Ischemic conditioning is a powerful innate mechanism the body uses to protect all its tissues from the effects of lack of blood flow. Reducing the blood flow in a limb sends a warning message to the body and other organs—in this case, the brain—by releasing substances in the blood that protect the body and the brain from subsequent injury.

A stroke occurs when blood supply to the brain is interrupted. If any part of the brain loses blood flow for longer than a few seconds, then brain cells in that area cannot get oxygen and may die, resulting in permanent damage. The size and location of the stroke determine how much damage is done.

The current study measured the size of strokes using animal models designed to mimic acute stroke in humans. The 39 animals were randomly assigned to three groups that received the ischemic conditioning stimulus at different times: before the onset of stroke (preconditioning), after the onset of stroke (per-conditioning) and a control group that received no therapy. The per-conditioning group, which is also the most clinically relevant, had the largest reduction in stroke size.
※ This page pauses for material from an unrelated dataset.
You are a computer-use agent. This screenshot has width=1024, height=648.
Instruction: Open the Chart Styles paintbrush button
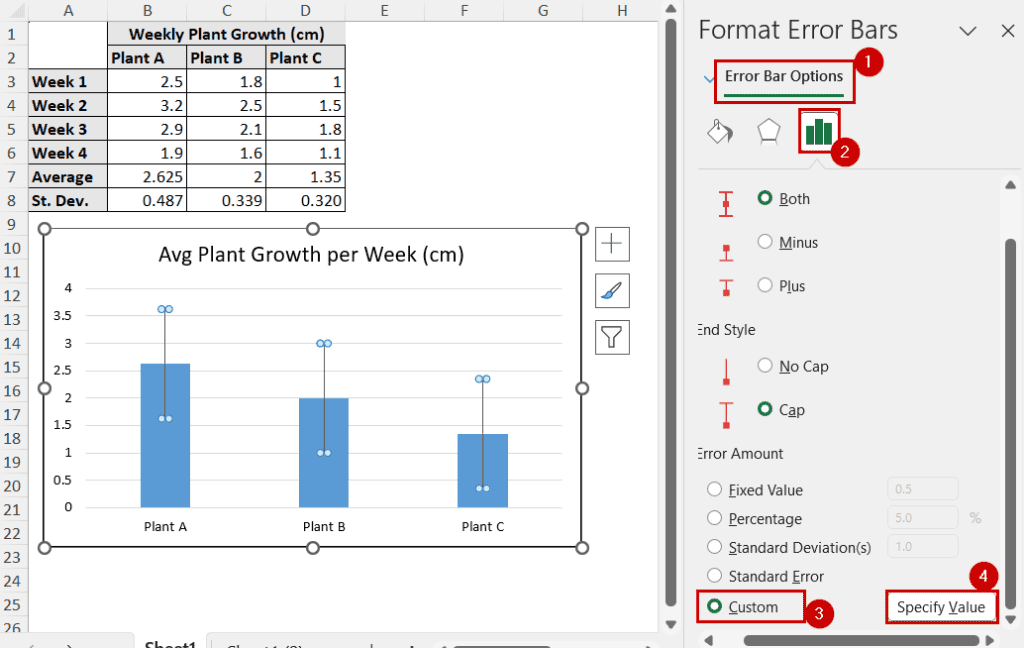[x=612, y=291]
“The timing of stroke is almost always unpredictable, so we need therapies that can be given after the onset of stroke and before blood supply returns to the brain,” said  Hahn, lead author of the study and a staff neurologist and associate scientist at SickKids. In this study, the per-conditioning stimulus was more effective than the preconditioning stimulus, which was surprising.”

Redington suggests the difference lies in the timing of the delivery of the technique. Unlike in the heart attack study, where the whole episode lasted about an hour, the stroke study looks at a three-hour time period. The preconditioning would take place much earlier and “presumably is wearing off by the time the brain gets its blood flow back, so the protection is limited. With per-conditioning, you’re actually delivering the protection much closer to the time that the brain gets its blood flow back,” he said.

“The beauty of this technique is that it doesn’t require highly specialized care,” says Hahn. “It is very simple and can be done by anyone, anywhere. More research is required to determine how well this technique works in humans. If it’s found to be safe and effective in people with acute stroke, this method may eventually be used in both adults and children in developed and developing countries.”

Redington and colleagues are also working on developing an automated blood-pressure cuff that would make it easier and more efficient for health-care workers to deliver the therapy. SickKids has licensed intellectual property and is working with a Canadian company to develop the product.